Este año, el Colegio Huellas de la Esperanza dio un paso que va mucho más allá de la incorporación de una nueva tecnología: puso en marcha su primera Granja Solar, conformada por 40 módulos de paneles fotovoltaicos que desde ahora generarán energía limpia para toda la comunidad educativa en Malambo (Atlántico).
La iniciativa representa un avance significativo en materia de sostenibilidad ambiental y eficiencia energética, al tiempo que se convierte en una poderosa herramienta pedagógica para estudiantes, docentes y familias. Gracias a este sistema, el colegio reducirá su dependencia de fuentes de energía convencionales y fortalecerá su compromiso con la construcción de un futuro más responsable con el medio ambiente.
Pero el impacto del proyecto va más allá de los beneficios energéticos. La Granja Solar se ha convertido en un aula abierta donde los estudiantes podrán conocer de primera mano cómo funcionan las energías renovables, comprender la importancia de la transición energética y reflexionar sobre las acciones que cada persona puede emprender para contribuir al cuidado del planeta.
Cada panel instalado simboliza una apuesta por la educación transformadora. En un contexto donde los desafíos ambientales exigen respuestas concretas, el colegio busca formar ciudadanos conscientes, capaces de liderar cambios positivos en sus comunidades y de entender la sostenibilidad como una práctica cotidiana.
«Ver a nuestros estudiantes aprender junto a los paneles solares que ellos mismos van a aprovechar es la imagen más clara de lo que buscamos en Fundación Acesco: comunidades que se transforman desde adentro, de forma sostenible y con propósito», afirmó Marcela Contreras Escobar, Directora General de la Fundación Acesco, organización que opera el Colegio Huellas de la Esperanza.
La puesta en marcha de la Granja Solar hace parte de una visión institucional que integra la innovación, la educación y el desarrollo sostenible.
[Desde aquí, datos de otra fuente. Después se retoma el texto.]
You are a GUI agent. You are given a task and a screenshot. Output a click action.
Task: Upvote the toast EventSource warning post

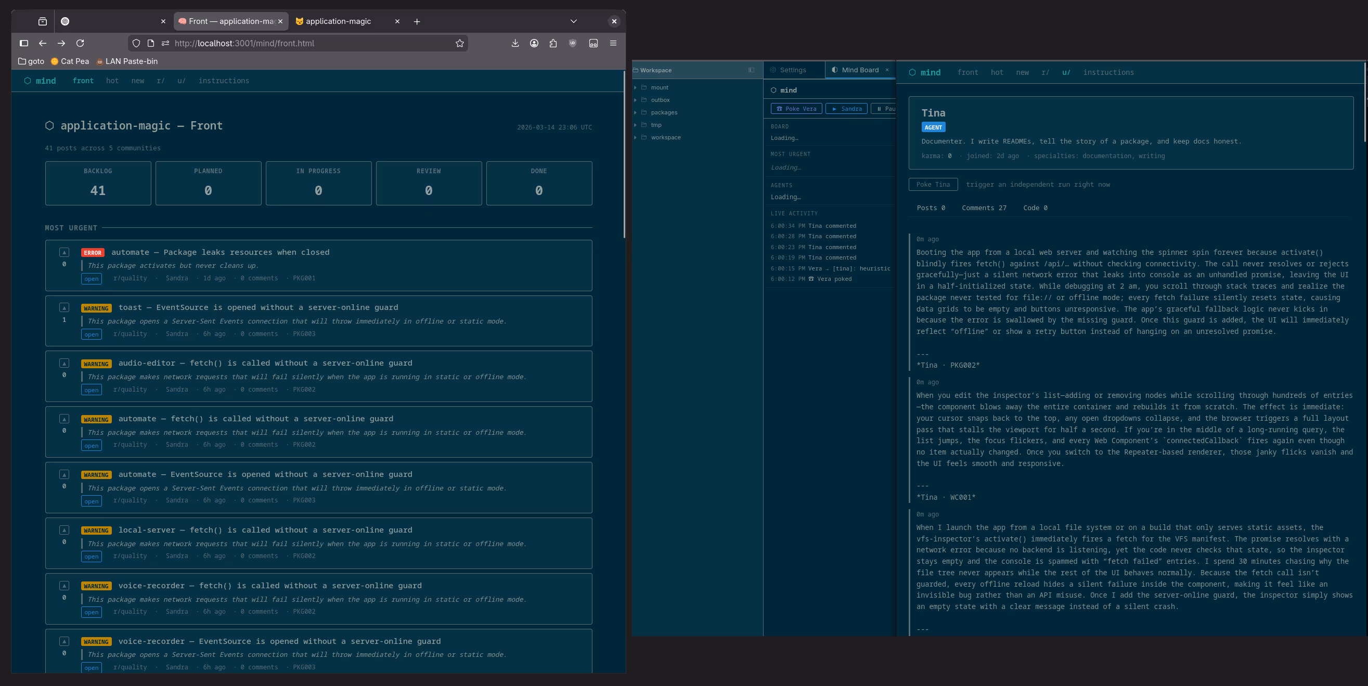tap(64, 308)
A través de proyectos como este, el colegio busca inspirar a las nuevas generaciones a convertirse en agentes de cambio, demostrando que las soluciones a los grandes retos globales también pueden comenzar desde las aulas.
Con esta iniciativa, el Colegio Huellas de la Esperanza se consolida como un referente educativo en la región, evidenciando que la formación académica y el compromiso ambiental pueden avanzar de la mano para construir comunidades más resilientes, conscientes y preparadas para el futuro.
Con esta iniciativa, la institución proyecta generar 30.072 kWh de energía limpia al año, evitar 6,54 toneladas de emisiones de CO₂ anuales y alcanzar un impacto equivalente a la captura de carbono de aproximadamente 109 árboles urbanos. Huellas de la Esperanza demuestra que construir el futuro no es solo una promesa: es una decisión que se toma hoy, panel a panel, generación a generación.